TRANSFORMERS
This fall, structured jackets are kicking Michelle Obama’s cardigans to the curb.
After several seasons of sweet and ladylike, fashion has found its edge. The jacket -- be it long, loose and boyfriend-style by Stella McCartney, shrunken into a schoolboy silhouette at J.Crew, sequin-dusted at Zara, cropped and rendered in crisp white from 3.1 Phillip Lim or studded and shoulder-padded at Balmain -- is the key to fall’s strong mood.
And for good reason. No other piece of clothing, except perhaps a pair of heels, is as transformative. A jacket is an instant confidence-builder in uncertain times. It’s a kind of body armor that makes you sit straight and walk tall, and it covers a multitude of imperfections.
This season, the jacket is at the center of the 1980s trend, the motorcycle trend, the aviator trend and the return-to-professional-dressing trend. A jacket need not be expensive to command respect.
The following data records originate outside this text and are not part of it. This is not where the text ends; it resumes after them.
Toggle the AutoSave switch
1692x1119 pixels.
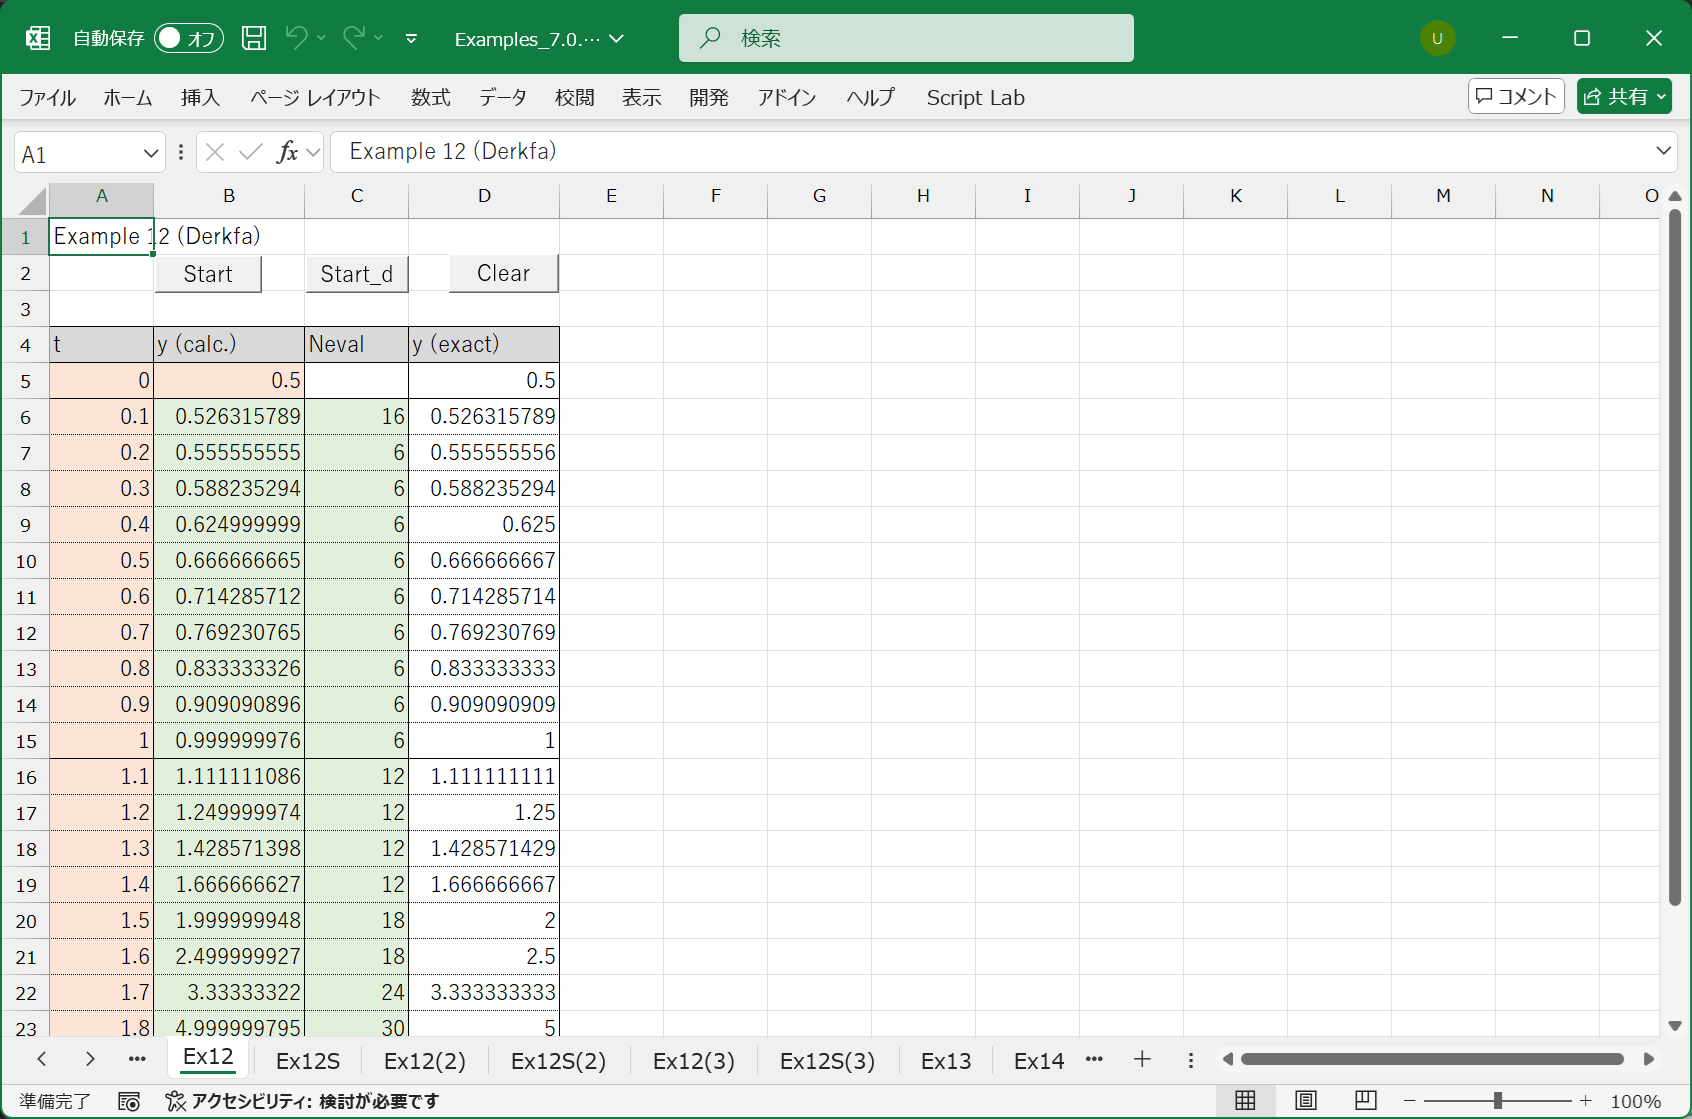[x=188, y=38]
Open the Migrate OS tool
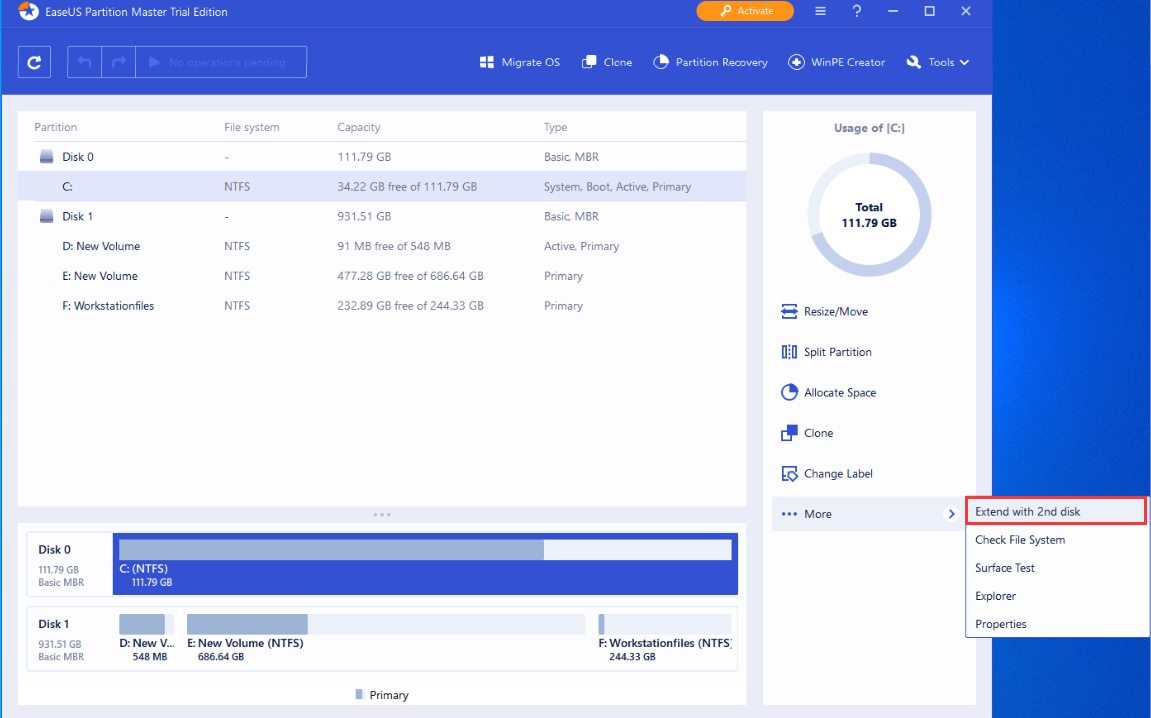 click(x=520, y=62)
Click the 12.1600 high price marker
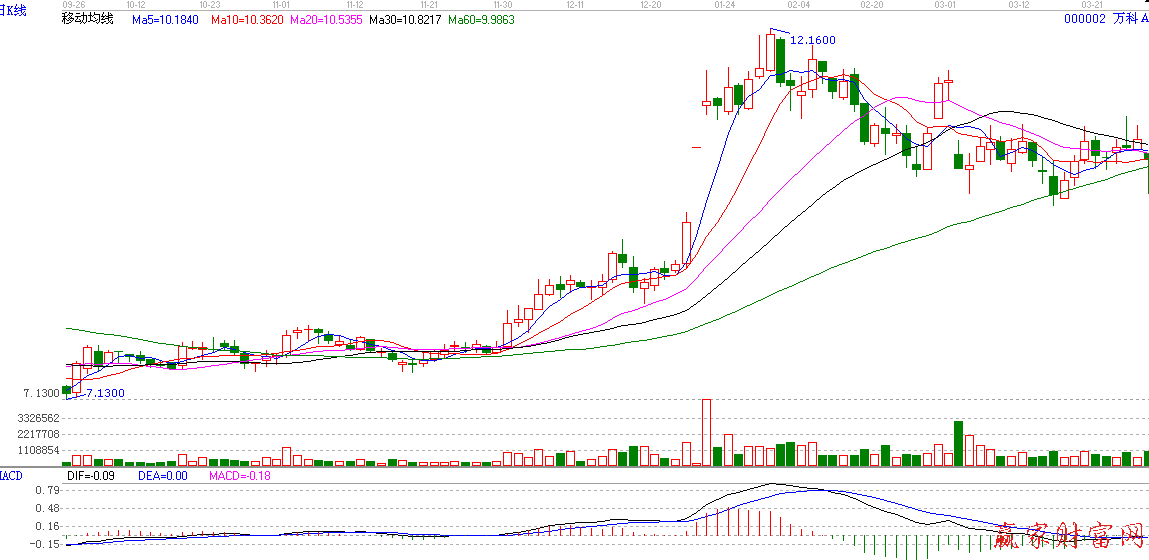Viewport: 1149px width, 560px height. (x=812, y=40)
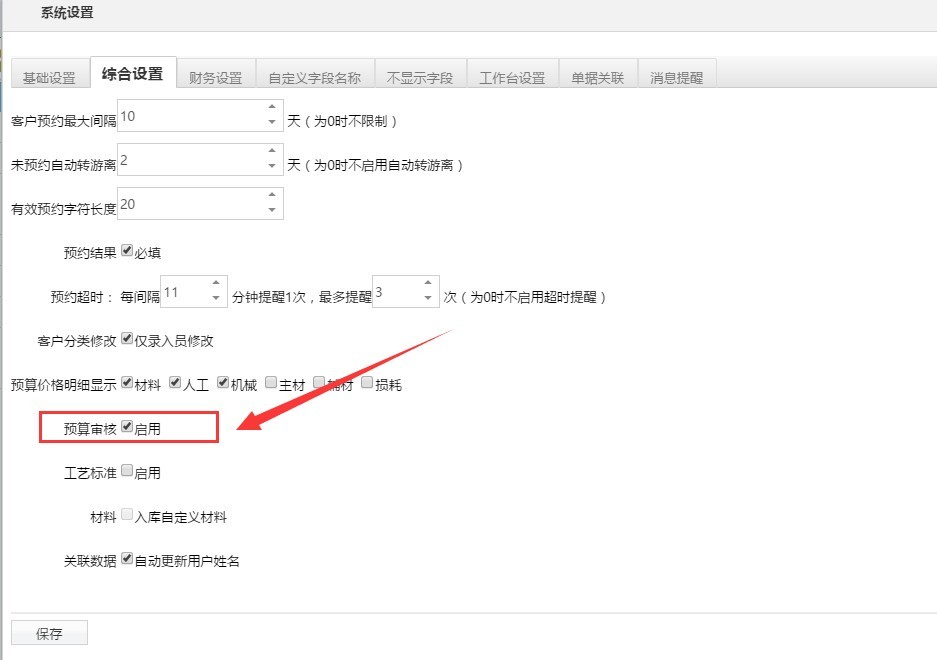Open the 工作台设置 tab
This screenshot has height=660, width=937.
(514, 74)
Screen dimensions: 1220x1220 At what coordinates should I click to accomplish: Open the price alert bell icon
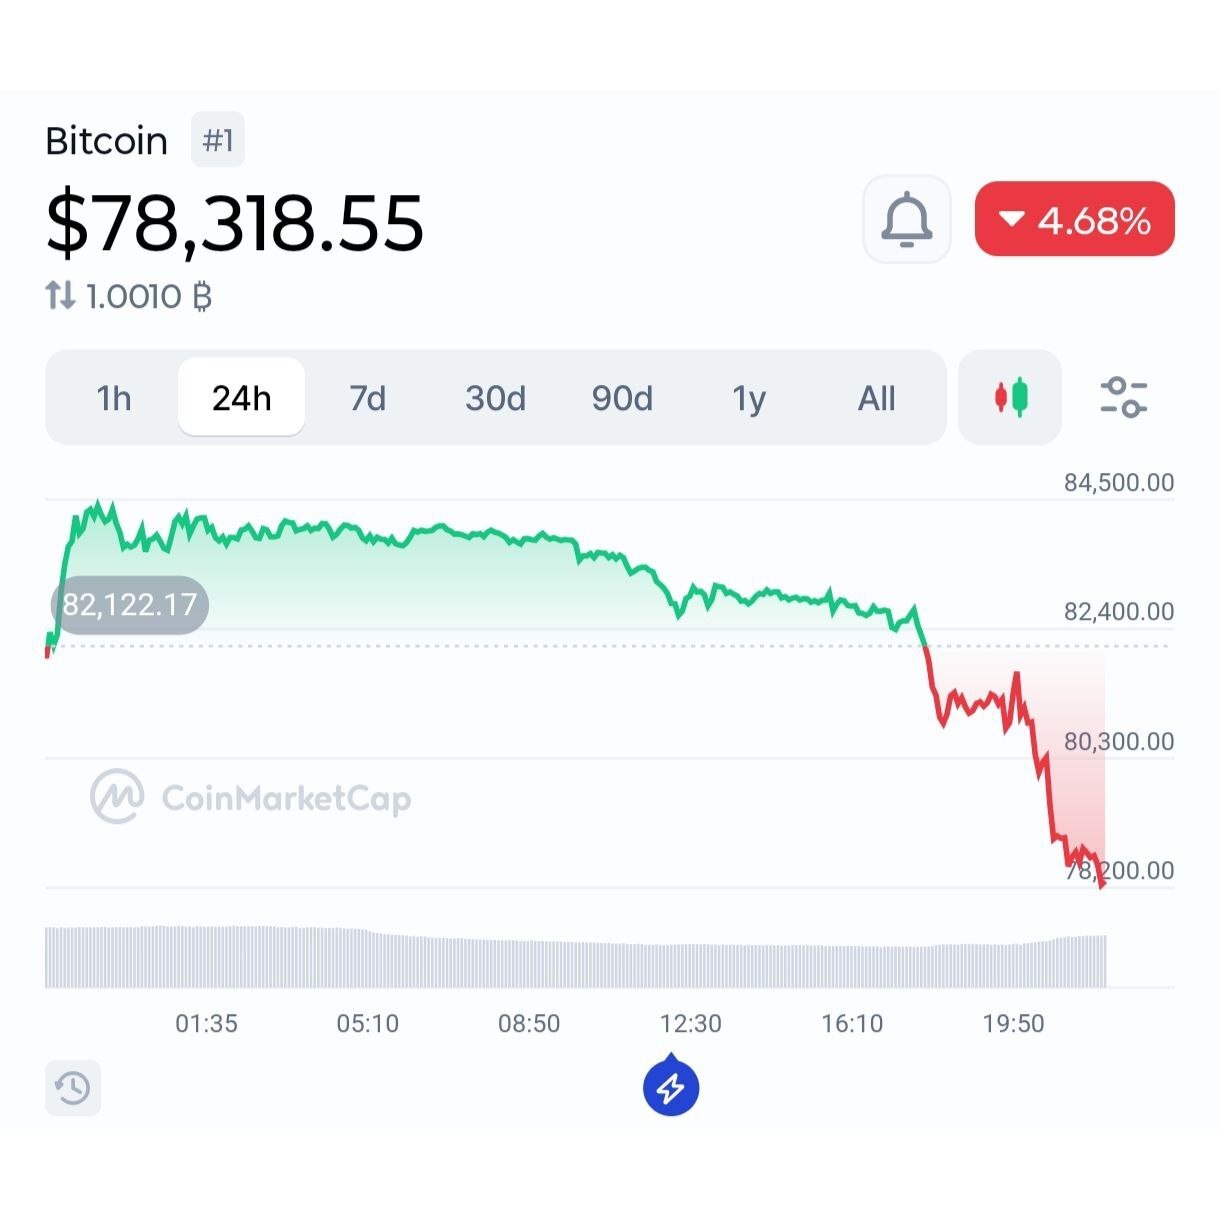906,219
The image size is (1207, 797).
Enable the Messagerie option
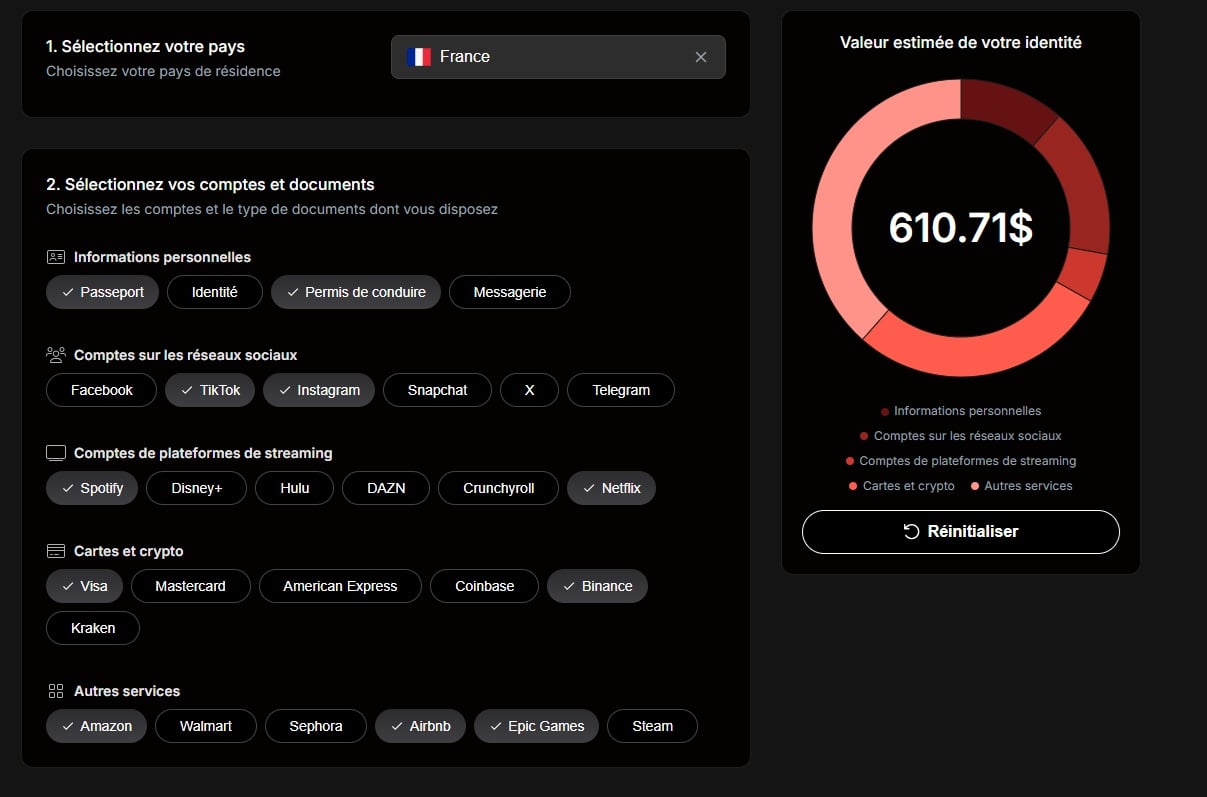click(x=509, y=292)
But there is nothing like a jacket to make you appreciate good design -- the elegant drape of a shawl collar, the gentle embrace of a shaped waist, the perfect peak of a shoulder.
If all this talk about jackets sets off a wave of nostalgia for Pat Riley, “Miami Vice” and Melanie Griffith in “Working Girl,” remember: There is a difference in how jackets are being worn this fall and how they were worn in the Armani heyday of the ‘80s and ‘90s with pleated, full-legged trousers and corporate-looking, matchy-matchy pencil skirts.
The trick now is to balance a strong jacket with some leg. That could mean a bandage skirt (if you’re 22), leggings, skinny jeans or even just a strappy shoe. Because this time around, women aren’t just dressing like the boys, they’re making jackets their own.